**EXERCISE GOAL:** The records need to be set down again exactly as they appear.

Stored records
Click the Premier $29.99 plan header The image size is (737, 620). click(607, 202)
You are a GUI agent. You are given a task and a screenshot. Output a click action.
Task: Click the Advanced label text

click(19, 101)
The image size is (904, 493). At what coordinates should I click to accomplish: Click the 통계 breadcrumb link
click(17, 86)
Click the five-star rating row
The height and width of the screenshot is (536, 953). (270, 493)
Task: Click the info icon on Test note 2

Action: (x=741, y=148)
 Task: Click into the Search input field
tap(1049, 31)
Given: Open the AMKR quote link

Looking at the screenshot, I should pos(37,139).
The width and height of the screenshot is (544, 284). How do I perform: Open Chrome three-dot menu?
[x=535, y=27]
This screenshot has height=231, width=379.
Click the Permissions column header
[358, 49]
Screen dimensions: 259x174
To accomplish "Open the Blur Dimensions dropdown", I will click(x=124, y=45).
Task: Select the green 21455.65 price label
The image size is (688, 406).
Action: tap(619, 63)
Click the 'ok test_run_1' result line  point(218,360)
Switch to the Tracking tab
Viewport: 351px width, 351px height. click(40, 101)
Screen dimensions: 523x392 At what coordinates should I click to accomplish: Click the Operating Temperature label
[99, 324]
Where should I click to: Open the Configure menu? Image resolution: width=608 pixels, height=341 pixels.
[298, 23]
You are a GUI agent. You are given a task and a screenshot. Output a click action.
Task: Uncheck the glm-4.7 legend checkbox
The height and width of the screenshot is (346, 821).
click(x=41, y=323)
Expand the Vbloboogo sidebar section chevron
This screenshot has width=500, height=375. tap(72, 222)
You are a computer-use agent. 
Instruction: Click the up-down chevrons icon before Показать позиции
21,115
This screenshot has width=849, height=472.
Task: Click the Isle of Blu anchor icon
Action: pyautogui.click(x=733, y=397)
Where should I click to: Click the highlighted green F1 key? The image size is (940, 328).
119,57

**ANSWER SECTION:**
Click the Premier $29.99 plan header The image size is (737, 620). click(607, 202)
You are a GUI agent. You are given a task and a screenshot. Output a click action.
Task: Click the Advanced label text

click(19, 101)
The image size is (904, 493). At what coordinates should I click to accomplish: Click the 통계 breadcrumb link
click(17, 86)
Click the five-star rating row
The height and width of the screenshot is (536, 953). (270, 493)
Task: Click the info icon on Test note 2

Action: (x=741, y=148)
 Task: Click into the Search input field
tap(1049, 31)
Given: Open the AMKR quote link

Looking at the screenshot, I should pos(37,139).
The width and height of the screenshot is (544, 284). How do I perform: Open Chrome three-dot menu?
[x=535, y=27]
This screenshot has height=231, width=379.
Click the Permissions column header
[358, 49]
Screen dimensions: 259x174
To accomplish "Open the Blur Dimensions dropdown", I will click(x=124, y=45).
Task: Select the green 21455.65 price label
The image size is (688, 406).
Action: tap(619, 63)
Click the 'ok test_run_1' result line  point(218,360)
Switch to the Tracking tab
Viewport: 351px width, 351px height. click(40, 101)
Screen dimensions: 523x392 At what coordinates should I click to accomplish: Click the Operating Temperature label
[99, 324]
Where should I click to: Open the Configure menu? Image resolution: width=608 pixels, height=341 pixels.
[298, 23]
You are a GUI agent. You are given a task and a screenshot. Output a click action.
Task: Uncheck the glm-4.7 legend checkbox
The height and width of the screenshot is (346, 821).
click(x=41, y=323)
Expand the Vbloboogo sidebar section chevron
This screenshot has width=500, height=375. tap(72, 222)
You are a computer-use agent. 
Instruction: Click the up-down chevrons icon before Показать позиции
21,115
This screenshot has width=849, height=472.
Task: Click the Isle of Blu anchor icon
Action: pyautogui.click(x=733, y=397)
Where should I click to: Click the highlighted green F1 key? The image size is (940, 328).
119,57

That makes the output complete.